Quem diz o que pensa, o que quer e quando quer, precisa saber que, numa sociedade democrática e plural, é essencial ter em conta as diferentes moralidades, adotando a prática de deferência à alteridade (colocar-se no lugar do "outro") ao falar, pois cada pessoa - falo o conceito de pessoa, e não o de seres humanos, pois há seres humanos e pessoas... - é totalmente responsável por seus atos e palavras, inclusive a escrita. Eis os limites.
À ampla liberdade de expressão corresponde absoluta responsabilização pelas opiniões emitidas. Todavia, muita gente, equivocadamente, só entende a liberdade de expressão em sua face direito de dizer - falar e agir como bem lhe aprouver, fazendo de conta que a responsabilidade por palavras e atos significa sempre censura descabida.
A censura não se apresenta abstratamente, pois na real é ela e suas circunstâncias. Pelo nosso passado de uma ditadura militar de triste memória, a tendência de quem ama a liberdade, aparentemente, é a mesma dos que a odeiam: achar que o conceito de censura é sempre aquele que a ditadura militar nos impôs. É uma distorção conceitual.

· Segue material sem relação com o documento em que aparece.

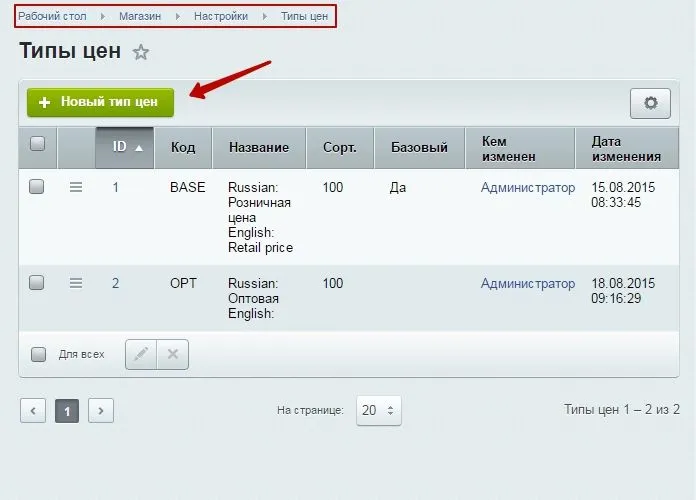This screenshot has height=500, width=696.
Task: Open the gear settings for the table
Action: point(650,103)
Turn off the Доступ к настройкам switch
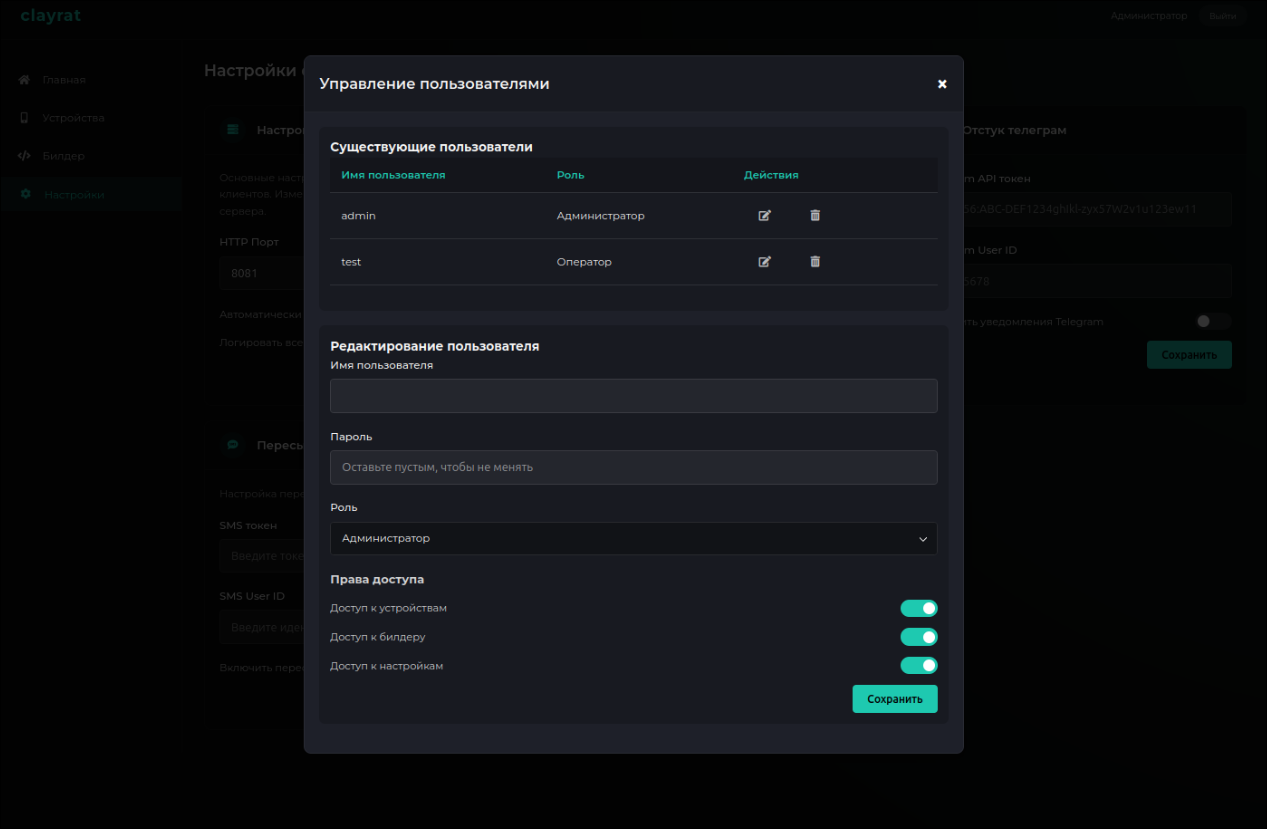The height and width of the screenshot is (829, 1267). pos(918,665)
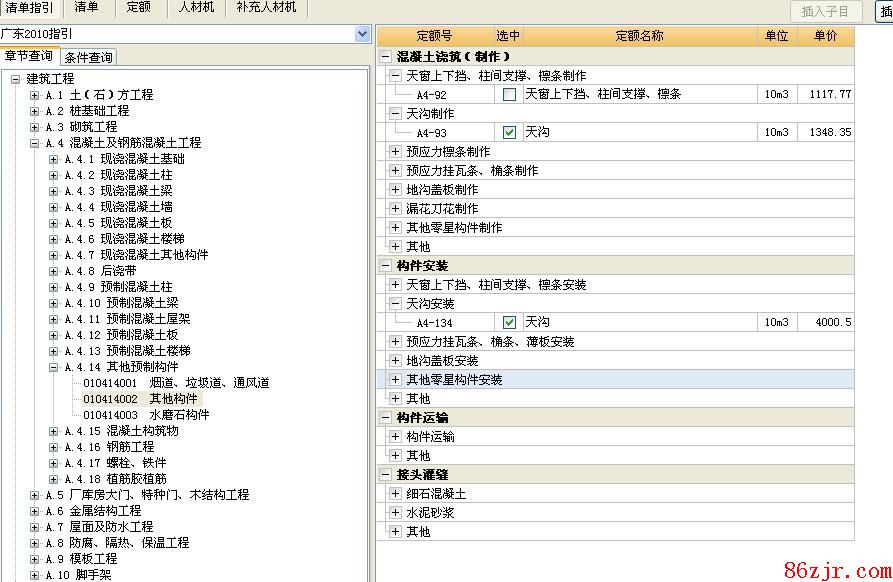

Os amantes da liberdade, porque foi a censura da ditadura quem usurpou suas vozes e até vidas, e os que a odeiam, muitos coparticipantes dos tempos de arbítrio, porque querem esculhambar, acusar e julgar sem provas pessoas e governos; fazer linchamento moral público, só na base de acusações; e não querem ser chamados à responsabilidade, jamais!
Não é um imbróglio. Tem nome: safadeza conservadora autoritária. E tem sido praticada pelas viúvas e os viúvos da ditadura militar de 1964 e seus sequazes, sempre a postos para confundir pessoas incautas. Quem defende as liberdades democráticas nunca fala a mesma língua de quem um dia sufocou-as, até quando usa as mesmas palavras.


 É preciso um razoável repertório de malícia, perder a crença nas pedras de sal, para não ser embromado e apreender que o respeito à alteridade é condição indispensável ao fortalecimento da democracia, que não pode prescindir do controle social e ético da liberdade de expressão ao elaborar um novo contrato social que assegure as liberdades democráticas.